Natural Gas Release - Gorgon Awakening
Posted by Big Gav
Bloomberg notes that exploration in Australia is focussing on natural gas, as oil finds and reserves dwindle, and Energy Bulletin reports that Shell is now moving ahead with the Gorgon gas project in north west WA.
The $11 billion Gorgon gas project, off the West Australia coast, moved a step closer yesterday with project partner Shell saying it had finalised the sale of 2.5 million tonnes of Gorgon LNG (liquefied natural gas) a year to the US west coast.
Last week the Gorgon project was restructured after ExxonMobil agreed to add its massive Jansz gas discovery - Australia's biggest single known reservoir - into the development.
Going ahead with this project will continue the minerals and energy boom going on in WA. Looking at it from an investment point of view, and given that local oil and gas companies don't have much of a stake in the Gorgon project, the best way to make some money on it for Australian investors is via the oil and gas services sector - specifically WorleyParsons (WOR.AX), Monadelphous (MND.AX) and PCH (PCG.AX).
There has been a lot of opposition to this project going ahead over the years (although I suspect the main impediment has been the difficulties encountered in signing up a long term customer). Martin Hastings calls the project "Ugly by name, ugly by nature" - this is a good background piece and raises a whole lot of interesting questions.
There are many boundaries being tested with the Gorgon Gas project. This project has commercial, technical, geoscientific, economic, legal, political, geographic and timing elements involved, some of which appear to ‘jump the gun’ on co-operative international agendas that are currently being worked on. There are 2 separate projects on the go here that have been rolled into one development. This has blurred the lines about what is being proposed and turned a scientific discussion that has previously been publicly rejected on more than one occasion into an economic one with a much better chance of success.

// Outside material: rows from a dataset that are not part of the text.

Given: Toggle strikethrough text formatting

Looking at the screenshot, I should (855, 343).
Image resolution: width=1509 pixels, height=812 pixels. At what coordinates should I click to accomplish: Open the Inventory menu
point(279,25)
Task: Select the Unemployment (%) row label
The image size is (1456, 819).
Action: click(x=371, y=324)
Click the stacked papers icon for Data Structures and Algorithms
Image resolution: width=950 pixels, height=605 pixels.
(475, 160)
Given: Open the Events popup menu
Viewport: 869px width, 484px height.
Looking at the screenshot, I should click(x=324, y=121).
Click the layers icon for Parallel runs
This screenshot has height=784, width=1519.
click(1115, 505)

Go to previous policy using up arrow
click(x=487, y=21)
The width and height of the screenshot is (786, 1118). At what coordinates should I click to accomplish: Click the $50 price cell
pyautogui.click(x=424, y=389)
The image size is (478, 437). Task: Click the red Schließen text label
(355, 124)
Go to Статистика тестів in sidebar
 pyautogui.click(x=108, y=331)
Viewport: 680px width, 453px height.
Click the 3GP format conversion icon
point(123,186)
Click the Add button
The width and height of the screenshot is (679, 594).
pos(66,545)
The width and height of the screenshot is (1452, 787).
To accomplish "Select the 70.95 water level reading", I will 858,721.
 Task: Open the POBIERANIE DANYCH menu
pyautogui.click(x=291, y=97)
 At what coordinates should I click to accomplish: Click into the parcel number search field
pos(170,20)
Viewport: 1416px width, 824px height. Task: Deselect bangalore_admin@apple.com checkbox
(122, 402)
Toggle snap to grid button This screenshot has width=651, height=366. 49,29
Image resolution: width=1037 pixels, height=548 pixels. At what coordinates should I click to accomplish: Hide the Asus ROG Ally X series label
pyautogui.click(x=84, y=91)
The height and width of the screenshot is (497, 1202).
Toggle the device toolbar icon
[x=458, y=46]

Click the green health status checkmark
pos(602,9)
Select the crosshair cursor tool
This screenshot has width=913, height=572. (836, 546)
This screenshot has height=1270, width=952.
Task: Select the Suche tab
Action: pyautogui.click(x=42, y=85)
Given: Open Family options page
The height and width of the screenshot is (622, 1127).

The project involves far more than just the development of an isolated, deepwater, sour gas reservoir on an ‘A’ class nature reserve.The second project proposed at Gorgon involves the subterranean storage/disposal of approximately 5 million tonnes a year of CO2 into an underground aquifer. This element of the overall development constitutes a world first and is highly controversial given the history of geologic waste disposal in Australia and the proposed storage location. Currently, there are no laws, rules, indemnities or precedents in place that relate to what is being proposed in this project. Should the project receive final approval then the State government will have to introduce a regulatory framework that is applicable in law. By doing so they will in/advertently also create the necessary legal framework for the subterranean disposal/storage of other more noxious substances, ones that have been rejected in the past, at least in the public eye. This bifurcation is further explored in the article on carbon sequestration in this issue.
When looked at objectively almost every aspect of the proposed CO2 sequestration urges caution and further research to prove up the basic concept, yet here we are with in principle State government approval for the proposed location, subject only to final approvals and production of an environmental impact assessment. The EPA has already advised against the project taking place on Barrow Island but their advice has been ignored by the State government.
The whole issue of carbon sequestration is unusual and I'm not sure what to make of it. The implication that it won't just be CO2 that gets dumped in there is a bit unsettling, but there have been a lot of proposals to dump nuclear waste here that have all been derailed eventually.
I am a bit dubious about the issue of general environmental destruction on Barrow Island as a result of constructing a new LNG plant. Having heard the same concerns voiced about the Burrup penninsula, I was expecting to find a toxic wasteland there when I visited 18 months ago - but in reality the plant didn't seem all that large in the context of the local environment, and didn't seem to have made that much of an impact on the surrounding area - the air seemed clean enough, the water had plenty of wildlife in it and the aboriginal rock art in the surrounding area seemed in the same condition as elsewhere.
The large flare from the plant was the most obvious problem, but even that had an upside for those stupid enough to get stranded by the tide when trying to make a run through a strait and later having to make their way home in the darkness.
Compared to the iron ore port at Dampier and the salt processing works near Karratha it all seemed pretty clean - I'm happy to be corrected with any evidence to the contrary but complaints about environmental impact seemed pretty overblown.
Update: Removed a section about "flaring off" from the Gorgon project that I'd misread in Martin's article - apologies for any confusion caused.